Cocoa-nut Custard Pie. ✠
- 1 lb. cocoa-nut, grated.
- ½ lb. powdered sugar.
- 1 quart milk, unskimmed.
- 6 eggs beaten to a froth.
- 1 teaspoonful nutmeg.
- 2 teaspoonfuls vanilla or rose-water.
Boil the milk, take it from the fire, and whip in gradually the beaten eggs. When nearly cold, season; add the cocoa-nut, and pour into paste-shells. Do not boil the egg and milk together. Bake twenty minutes.
Some put the custard quite raw into the pie-dishes, but the cocoa-nut is apt, in that case, to settle at the bottom.
You may, however, pour the raw mixture into cups, and bake by setting in a pan of boiling water, stirring well once, as they begin to warm. This is cocoa-nut cup-custard, and is much liked.
Chocolate Custard-Pie.
- 1 quarter-cake of Baker’s chocolate, grated.
- 1 pint boiling water.
- 6 eggs.
- 1 quart milk.
- ½ cup white sugar.
- 2 teaspoonfuls vanilla.
Dissolve the chocolate in a very little milk, stir into the boiling water, and boil three minutes.

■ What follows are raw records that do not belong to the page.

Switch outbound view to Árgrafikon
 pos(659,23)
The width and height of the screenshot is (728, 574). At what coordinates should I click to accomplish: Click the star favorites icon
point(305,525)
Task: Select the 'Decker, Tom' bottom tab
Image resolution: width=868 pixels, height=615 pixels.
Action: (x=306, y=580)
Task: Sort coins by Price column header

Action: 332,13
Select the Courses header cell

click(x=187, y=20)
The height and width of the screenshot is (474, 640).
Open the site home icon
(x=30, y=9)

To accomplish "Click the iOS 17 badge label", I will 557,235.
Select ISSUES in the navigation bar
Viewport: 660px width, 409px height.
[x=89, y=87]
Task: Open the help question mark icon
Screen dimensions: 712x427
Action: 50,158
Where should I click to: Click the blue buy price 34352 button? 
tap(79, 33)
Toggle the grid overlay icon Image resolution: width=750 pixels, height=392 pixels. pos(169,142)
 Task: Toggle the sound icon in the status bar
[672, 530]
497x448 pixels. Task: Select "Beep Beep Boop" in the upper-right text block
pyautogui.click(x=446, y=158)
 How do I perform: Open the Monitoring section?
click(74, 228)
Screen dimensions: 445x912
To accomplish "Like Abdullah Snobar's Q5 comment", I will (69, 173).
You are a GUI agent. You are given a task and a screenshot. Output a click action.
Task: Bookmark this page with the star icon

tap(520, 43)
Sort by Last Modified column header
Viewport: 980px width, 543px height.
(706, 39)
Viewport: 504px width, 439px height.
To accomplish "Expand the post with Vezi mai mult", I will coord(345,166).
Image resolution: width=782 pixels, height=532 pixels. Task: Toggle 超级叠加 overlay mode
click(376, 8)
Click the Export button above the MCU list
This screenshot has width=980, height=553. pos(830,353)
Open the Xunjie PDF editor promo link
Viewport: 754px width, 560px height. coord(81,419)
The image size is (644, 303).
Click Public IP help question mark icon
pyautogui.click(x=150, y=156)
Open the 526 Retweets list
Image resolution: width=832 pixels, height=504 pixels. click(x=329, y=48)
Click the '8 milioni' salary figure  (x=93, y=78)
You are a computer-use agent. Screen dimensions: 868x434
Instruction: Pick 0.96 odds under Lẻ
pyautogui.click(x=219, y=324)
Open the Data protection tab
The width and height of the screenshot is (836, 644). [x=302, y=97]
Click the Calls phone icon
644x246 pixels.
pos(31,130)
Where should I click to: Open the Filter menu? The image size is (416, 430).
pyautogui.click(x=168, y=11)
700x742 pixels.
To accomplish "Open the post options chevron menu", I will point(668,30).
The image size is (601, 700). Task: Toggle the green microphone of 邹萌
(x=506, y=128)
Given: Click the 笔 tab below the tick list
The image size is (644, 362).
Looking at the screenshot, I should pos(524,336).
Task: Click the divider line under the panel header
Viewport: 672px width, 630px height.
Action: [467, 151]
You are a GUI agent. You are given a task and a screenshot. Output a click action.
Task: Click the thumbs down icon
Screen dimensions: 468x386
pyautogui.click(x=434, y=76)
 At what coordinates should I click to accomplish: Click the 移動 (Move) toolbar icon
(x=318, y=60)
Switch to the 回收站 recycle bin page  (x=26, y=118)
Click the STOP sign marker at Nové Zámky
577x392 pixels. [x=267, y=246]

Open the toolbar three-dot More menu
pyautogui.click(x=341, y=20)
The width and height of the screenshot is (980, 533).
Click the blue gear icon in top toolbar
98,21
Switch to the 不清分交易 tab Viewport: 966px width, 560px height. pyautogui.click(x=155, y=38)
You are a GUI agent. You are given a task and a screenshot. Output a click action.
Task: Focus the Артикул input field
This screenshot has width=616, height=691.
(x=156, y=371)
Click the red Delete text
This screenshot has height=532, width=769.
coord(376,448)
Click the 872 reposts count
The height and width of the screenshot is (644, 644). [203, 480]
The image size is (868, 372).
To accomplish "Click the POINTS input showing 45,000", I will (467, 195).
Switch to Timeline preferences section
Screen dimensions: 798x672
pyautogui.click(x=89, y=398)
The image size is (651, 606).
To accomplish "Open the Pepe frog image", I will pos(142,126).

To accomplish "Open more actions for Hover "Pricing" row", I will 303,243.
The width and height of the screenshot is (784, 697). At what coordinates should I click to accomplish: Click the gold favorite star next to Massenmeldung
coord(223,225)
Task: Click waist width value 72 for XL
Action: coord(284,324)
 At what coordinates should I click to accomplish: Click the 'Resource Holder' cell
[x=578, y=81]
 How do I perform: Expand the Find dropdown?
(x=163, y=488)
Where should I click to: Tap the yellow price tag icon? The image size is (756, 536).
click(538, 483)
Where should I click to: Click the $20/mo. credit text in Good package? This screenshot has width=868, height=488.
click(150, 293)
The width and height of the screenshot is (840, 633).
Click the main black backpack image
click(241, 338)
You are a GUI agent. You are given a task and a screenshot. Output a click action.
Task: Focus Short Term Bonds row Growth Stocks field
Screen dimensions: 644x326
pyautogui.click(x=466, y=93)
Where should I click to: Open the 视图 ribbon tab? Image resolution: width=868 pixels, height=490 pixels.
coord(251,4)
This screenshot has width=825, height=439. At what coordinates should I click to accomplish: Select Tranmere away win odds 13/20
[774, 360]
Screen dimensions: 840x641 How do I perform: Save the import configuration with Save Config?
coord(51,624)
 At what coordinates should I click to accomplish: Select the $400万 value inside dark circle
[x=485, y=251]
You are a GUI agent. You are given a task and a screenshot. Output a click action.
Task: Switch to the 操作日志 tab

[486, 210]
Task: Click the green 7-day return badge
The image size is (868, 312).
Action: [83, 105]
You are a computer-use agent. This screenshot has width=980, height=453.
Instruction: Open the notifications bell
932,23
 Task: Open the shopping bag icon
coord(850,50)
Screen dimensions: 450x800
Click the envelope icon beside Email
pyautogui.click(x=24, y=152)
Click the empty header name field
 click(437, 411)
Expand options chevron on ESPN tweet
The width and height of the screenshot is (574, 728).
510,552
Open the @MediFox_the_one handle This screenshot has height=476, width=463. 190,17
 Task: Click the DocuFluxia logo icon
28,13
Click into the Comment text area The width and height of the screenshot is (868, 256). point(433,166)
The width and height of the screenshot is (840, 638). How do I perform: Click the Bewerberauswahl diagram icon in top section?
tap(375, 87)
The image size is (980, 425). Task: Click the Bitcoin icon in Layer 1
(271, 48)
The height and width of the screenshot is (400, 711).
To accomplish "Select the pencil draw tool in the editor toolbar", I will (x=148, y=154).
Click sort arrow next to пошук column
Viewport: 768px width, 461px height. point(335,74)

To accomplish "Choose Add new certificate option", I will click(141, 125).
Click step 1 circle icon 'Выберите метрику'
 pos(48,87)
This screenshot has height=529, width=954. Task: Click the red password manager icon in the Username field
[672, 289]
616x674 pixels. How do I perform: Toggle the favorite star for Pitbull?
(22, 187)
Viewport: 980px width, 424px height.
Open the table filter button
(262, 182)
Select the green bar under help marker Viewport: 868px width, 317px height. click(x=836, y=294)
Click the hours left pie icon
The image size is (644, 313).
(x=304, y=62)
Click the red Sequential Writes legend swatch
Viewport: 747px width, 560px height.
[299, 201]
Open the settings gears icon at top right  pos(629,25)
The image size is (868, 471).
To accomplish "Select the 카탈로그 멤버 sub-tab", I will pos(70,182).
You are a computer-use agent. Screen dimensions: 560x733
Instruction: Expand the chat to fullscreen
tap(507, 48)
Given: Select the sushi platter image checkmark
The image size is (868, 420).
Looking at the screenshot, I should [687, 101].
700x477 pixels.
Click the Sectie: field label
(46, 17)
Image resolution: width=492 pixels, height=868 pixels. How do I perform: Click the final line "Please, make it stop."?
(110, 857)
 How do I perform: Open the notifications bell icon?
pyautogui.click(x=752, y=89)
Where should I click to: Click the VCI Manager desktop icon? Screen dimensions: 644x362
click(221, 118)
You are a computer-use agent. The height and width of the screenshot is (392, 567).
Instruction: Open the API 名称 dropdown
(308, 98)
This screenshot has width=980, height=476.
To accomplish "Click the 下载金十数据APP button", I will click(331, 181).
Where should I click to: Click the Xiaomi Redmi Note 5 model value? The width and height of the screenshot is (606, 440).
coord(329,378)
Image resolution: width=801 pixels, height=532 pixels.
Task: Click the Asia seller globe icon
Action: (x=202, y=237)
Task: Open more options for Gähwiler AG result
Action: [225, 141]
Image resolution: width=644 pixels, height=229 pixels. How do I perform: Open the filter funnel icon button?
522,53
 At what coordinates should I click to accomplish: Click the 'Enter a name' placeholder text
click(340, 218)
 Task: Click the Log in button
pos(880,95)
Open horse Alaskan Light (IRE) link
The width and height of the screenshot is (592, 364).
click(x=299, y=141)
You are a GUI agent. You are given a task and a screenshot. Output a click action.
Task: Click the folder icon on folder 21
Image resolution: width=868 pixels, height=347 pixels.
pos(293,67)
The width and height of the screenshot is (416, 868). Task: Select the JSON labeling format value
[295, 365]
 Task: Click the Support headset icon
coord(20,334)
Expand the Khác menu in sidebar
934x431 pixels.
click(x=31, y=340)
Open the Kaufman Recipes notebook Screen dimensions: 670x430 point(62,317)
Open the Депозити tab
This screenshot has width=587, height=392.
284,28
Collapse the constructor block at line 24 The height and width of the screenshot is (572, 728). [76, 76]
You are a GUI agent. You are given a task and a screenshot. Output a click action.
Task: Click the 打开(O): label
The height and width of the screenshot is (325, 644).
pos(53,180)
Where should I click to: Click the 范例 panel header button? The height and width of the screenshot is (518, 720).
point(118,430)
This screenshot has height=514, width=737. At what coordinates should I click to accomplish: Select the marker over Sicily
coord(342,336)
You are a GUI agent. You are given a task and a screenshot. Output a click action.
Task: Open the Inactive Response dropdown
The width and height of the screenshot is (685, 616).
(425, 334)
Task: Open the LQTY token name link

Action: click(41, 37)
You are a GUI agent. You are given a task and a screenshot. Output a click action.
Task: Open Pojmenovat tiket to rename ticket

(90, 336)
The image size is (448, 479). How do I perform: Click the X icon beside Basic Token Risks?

When nearly cold, beat up with this the yolks of all the eggs and the whites of three. Stir this mixture into the milk, season, and pour into shells of good paste. When the custard is “set”—but not more than half done—spread over it the whites, whipped to a froth, with two tablespoonfuls sugar.
You may bake these custards without paste, in a pudding-dish or cups set in boiling water.